• _Exercise requirements_:
Return the lines below exactly, please, from the one containing "Where should I" through the last one, both included, and leave out any pictures.

________

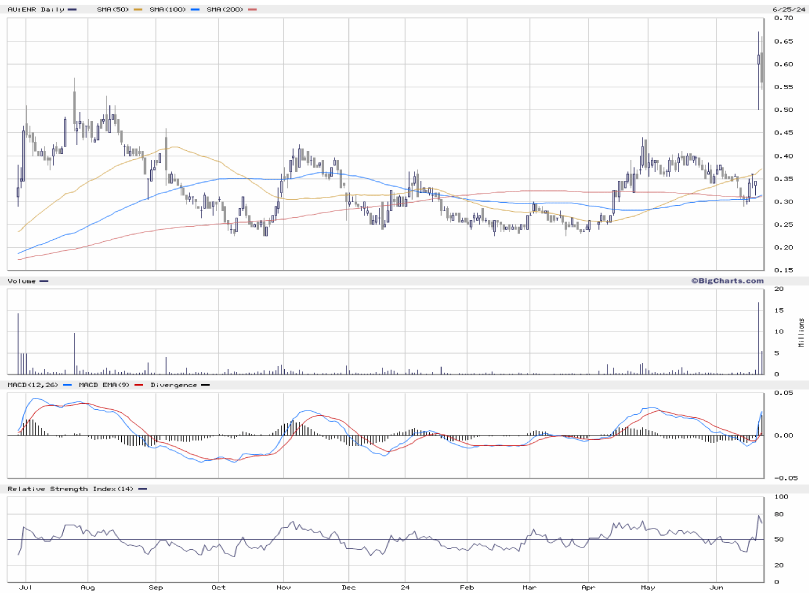The height and width of the screenshot is (598, 809).
Task: Click the 50 level on RSI axis
Action: tap(778, 540)
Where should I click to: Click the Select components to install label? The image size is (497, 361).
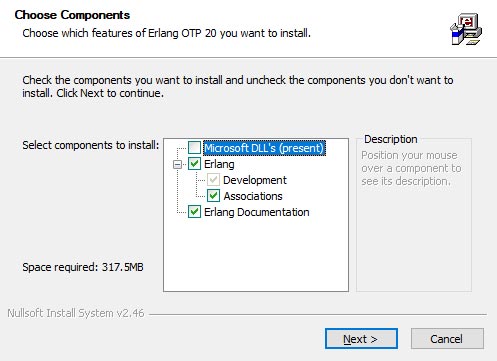(x=91, y=145)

________

• _Solved exercise_:
Where should I click to: Click the Select components to install label? The image size is (497, 361).
(x=91, y=145)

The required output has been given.